• [Testo estratto]:

========================================

Dio ci benedica e la Vergine ci protegga! Ecco i commenti delle letture di questa domenica
Solennità del Battesimo di Gesù anno C [12 gennaio 2025]
*Lettura dal libro del profeta Isaia (40, 1-5.9-11)
Questo è l’inizio di uno dei passaggi più belli del Libro di Isaia, chiamato il “Libretto della Consolazione d’Israele” perché le prime parole sono: “Consolate, consolate il mio popolo, dice il vostro Dio”. Questa frase, da sola, è già una buona notizia sorprendente, quasi inaspettata, per chi la sa ascoltare. Le espressioni “il mio popolo” e “il vostro Dio” richiamano l’Alleanza ed esprime la consapevolezza che se anche la relazione tra Dio e il suo popolo è in crisi l’amore non è finito. In effetti proprio questa era la preoccupazione degli esiliati. Durante l’esilio a Babilonia, cioè tra il 587 e il 538 a.C., ci si poteva chiedere: Dio ha abbandonato il suo popolo? Ha forse rinunciato alla sua Alleanza? Si è stancato delle nostre infedeltà reiterate a tutti i livelli? L’obiettivo principale del Libretto della Consolazione di Isaia è affermare che non è così e Dio ribadisce ancora: “Sarete il mio popolo e io sarò il vostro Dio”.
Mi limito a seguire il testo con qualche commento:
+“Parlate al cuore di Gerusalemme e gridatele che la sua tribolazione è compiuta”, dice Isaia. Questo significa che la schiavitù a Babilonia è finita; è quindi un annuncio di liberazione e del ritorno a Gerusalemme.
+“La sua colpa è scontata, perché ha ricevuto dalla mano del Signore il doppio per tutti i suoi peccati”. Secondo la legge di Israele, un ladro doveva restituire il doppio dei beni rubati (ad esempio due animali per uno). Parlare al passato di questa doppia punizione era un modo figurato per dire che la liberazione era vicina, poiché la pena era stata scontata. I “peccati” di Gerusalemme e il suo “crimine”, menzionati dal profeta, erano tutte le infrazioni all’Alleanza: i culti idolatri, le violazioni del sabato e delle altre prescrizioni della Legge, ma soprattutto le numerose mancanze di giustizia e, più grave di tutto, il disprezzo per i poveri. Il popolo ebraico ha sempre considerato l’esilio come la conseguenza di tutte queste infedeltà, poiché all’epoca si credeva ancora che Dio punisse le colpe.

========================================

• [Voci memorizzate da una raccolta]:

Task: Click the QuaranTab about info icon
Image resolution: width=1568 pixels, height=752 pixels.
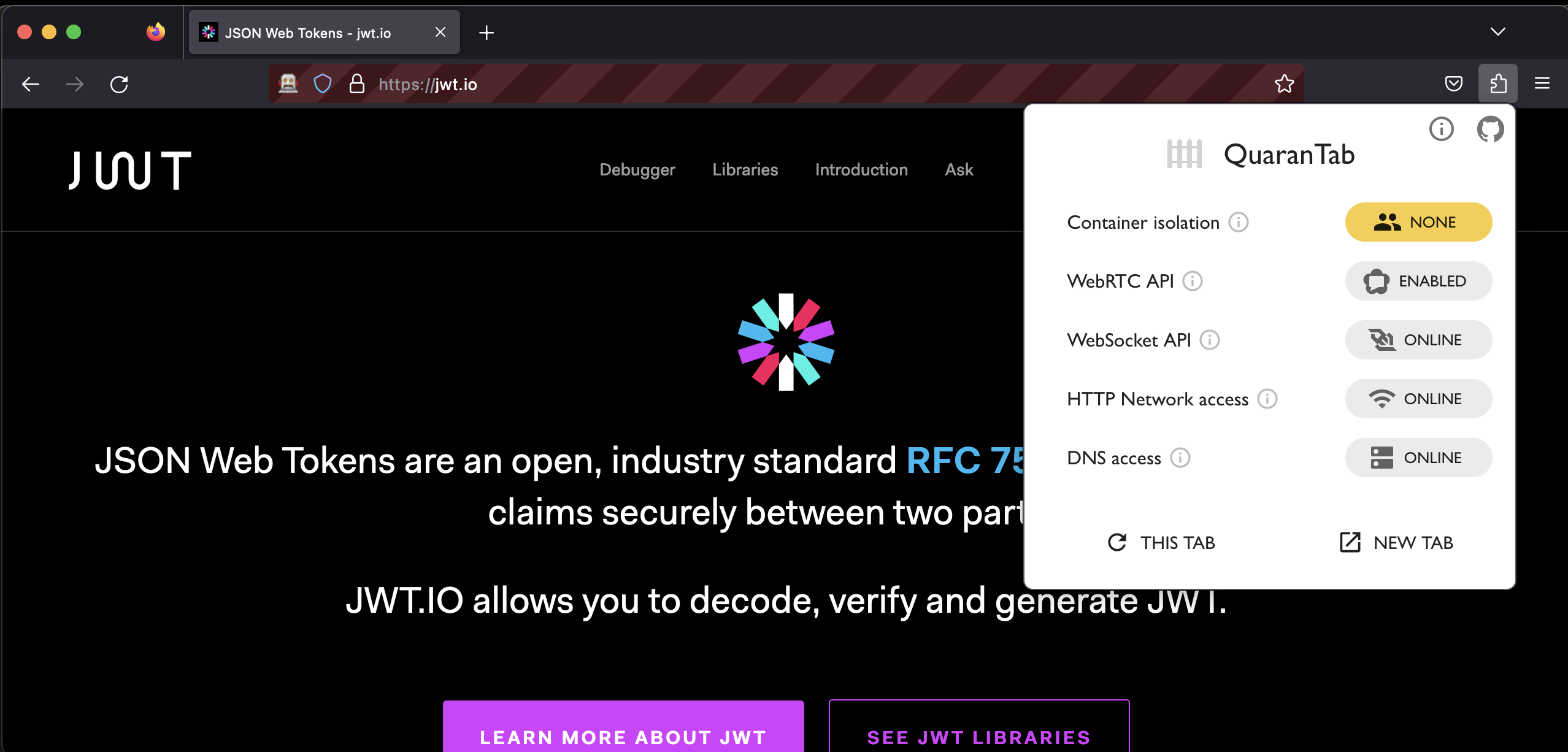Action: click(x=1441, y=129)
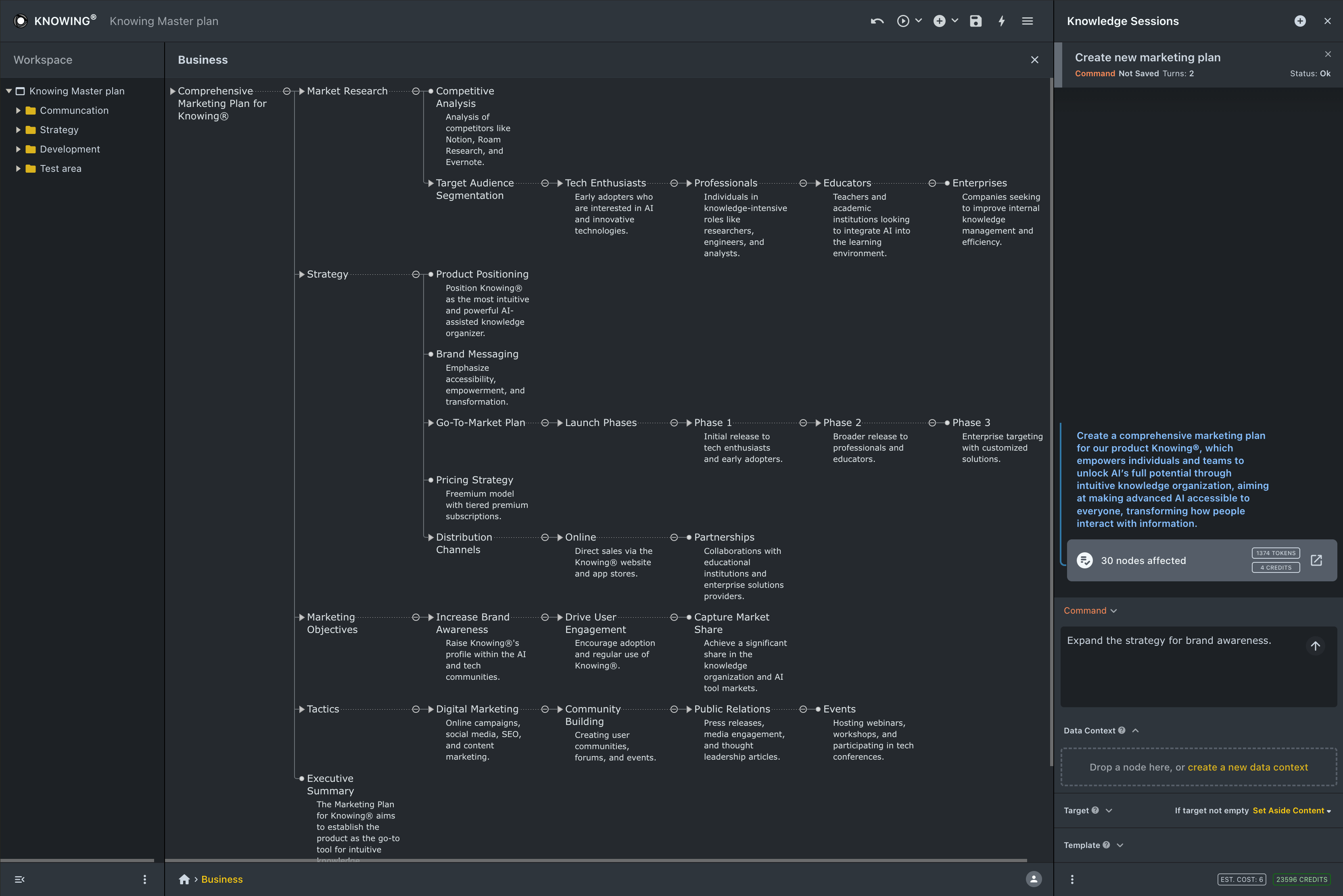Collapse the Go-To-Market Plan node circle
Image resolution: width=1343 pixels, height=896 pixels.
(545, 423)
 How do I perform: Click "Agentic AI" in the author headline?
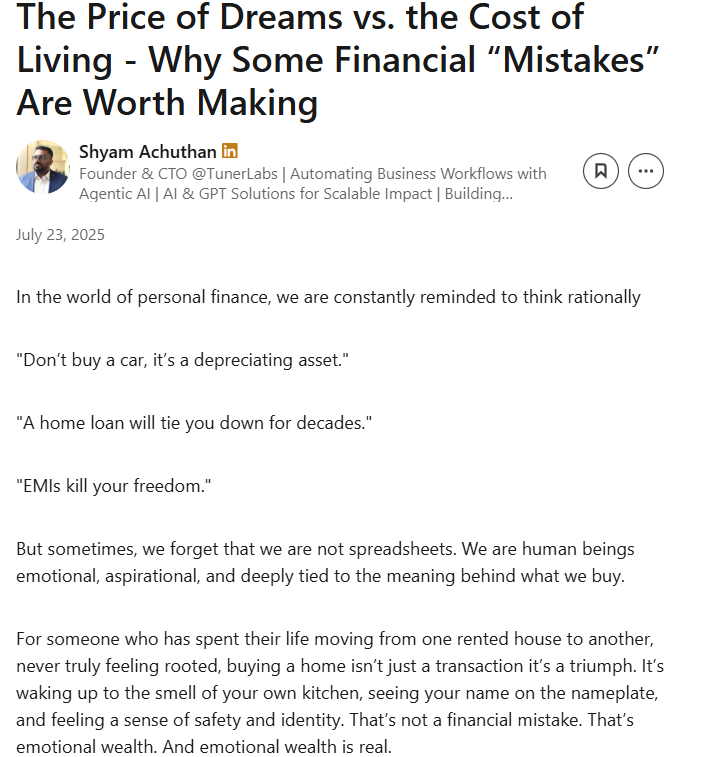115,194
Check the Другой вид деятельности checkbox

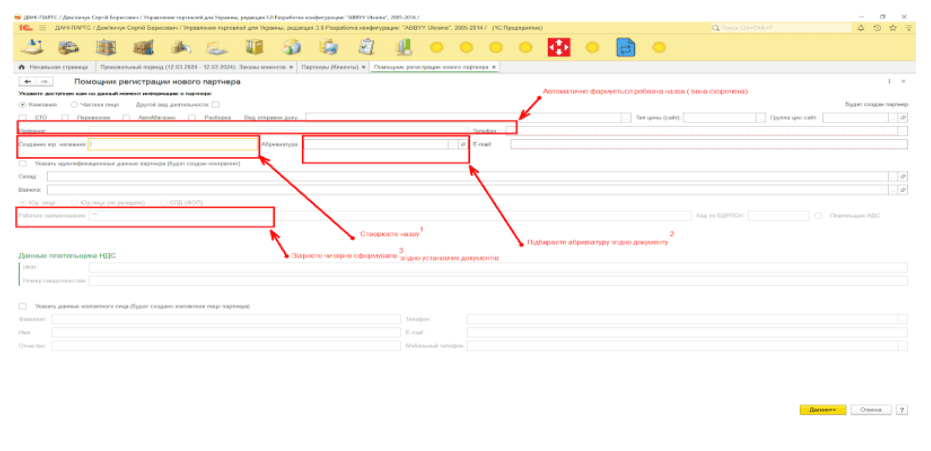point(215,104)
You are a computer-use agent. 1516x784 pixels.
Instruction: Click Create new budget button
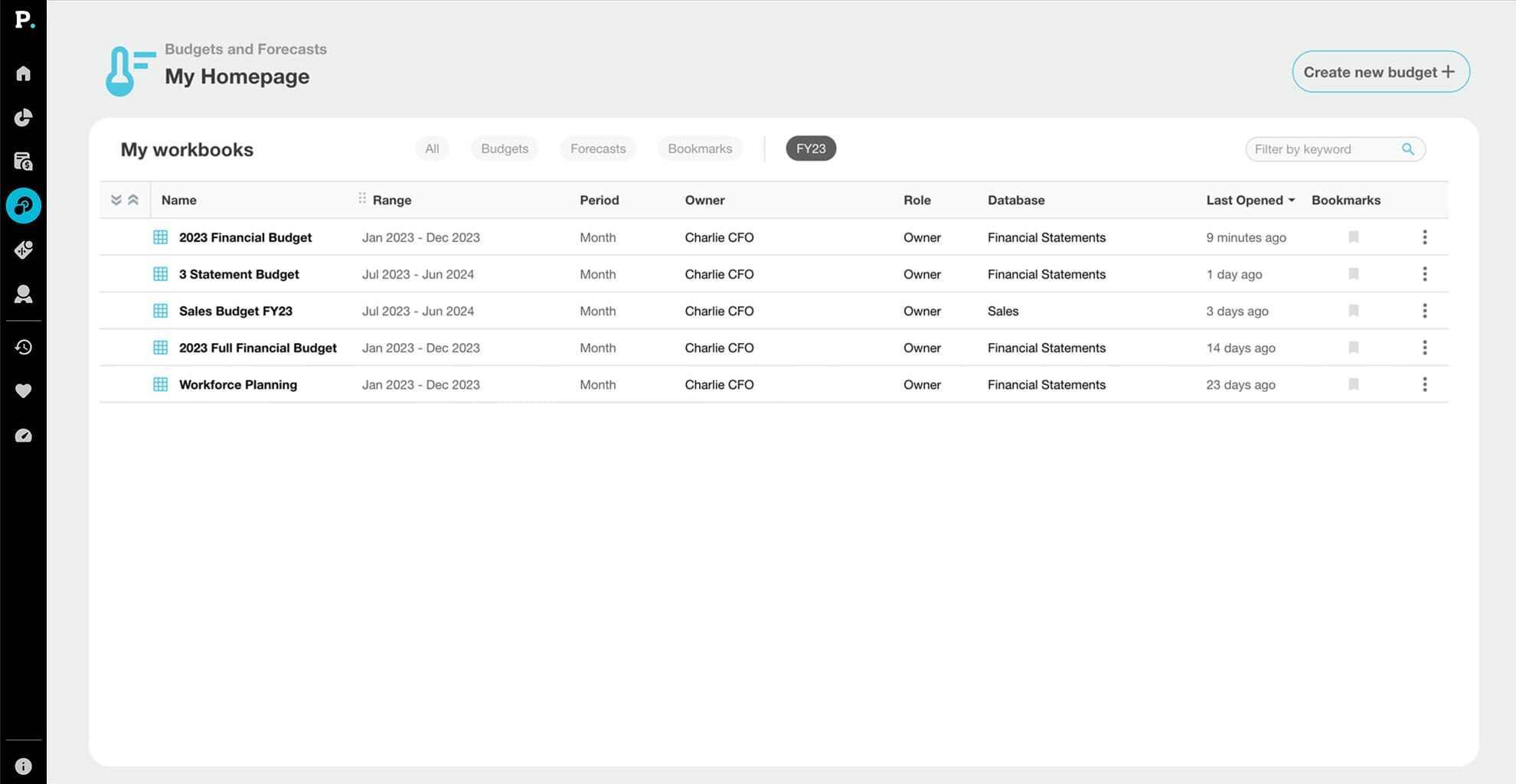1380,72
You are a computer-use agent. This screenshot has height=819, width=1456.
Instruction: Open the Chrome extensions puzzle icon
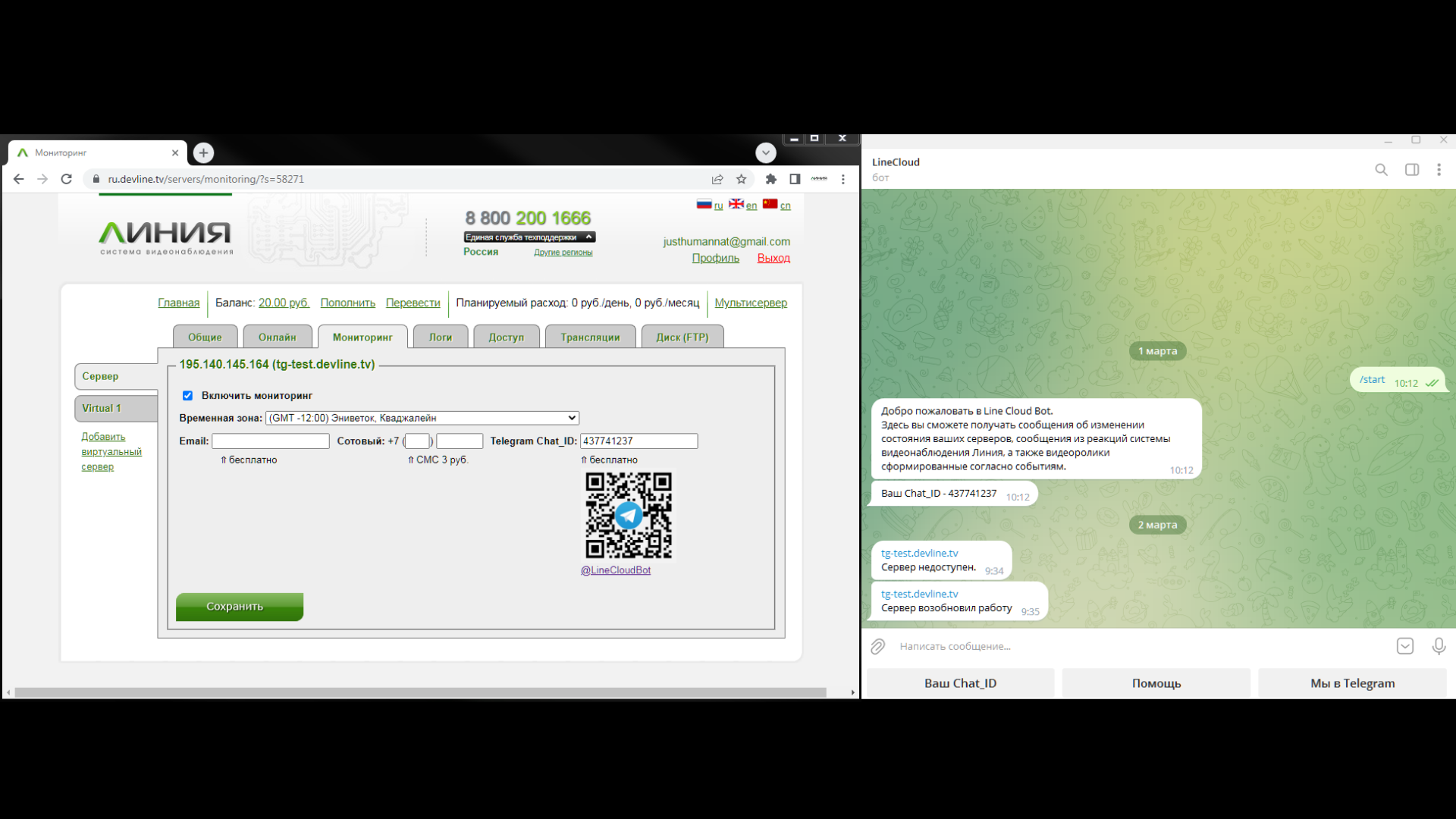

========================================

• [Cosa si chiede]:
[A] Nel commento alla lettura di Isaia, in quale intervallo di anni viene collocato l'esilio a Babilonia?
[B] Ricopia senza alcuna modifica tutte le righe della raccolta, omettendo le immagini.

• [Risposte ai quesiti]:
[A] Tra il 587 e il 538 a.C.

[B]
Task: Click the QuaranTab about info icon
Image resolution: width=1568 pixels, height=752 pixels.
Action: click(x=1441, y=129)
Collapse the Go-To-Market Plan node circle
Image resolution: width=1343 pixels, height=896 pixels.
(545, 423)
 How do I perform: Click "Agentic AI" in the author headline?
115,194
Check the Другой вид деятельности checkbox

point(215,104)
You are a computer-use agent. 1516x784 pixels.
Instruction: Click Create new budget button
1380,72
You are a computer-use agent. This screenshot has height=819, width=1456.
Instruction: Open the Chrome extensions puzzle icon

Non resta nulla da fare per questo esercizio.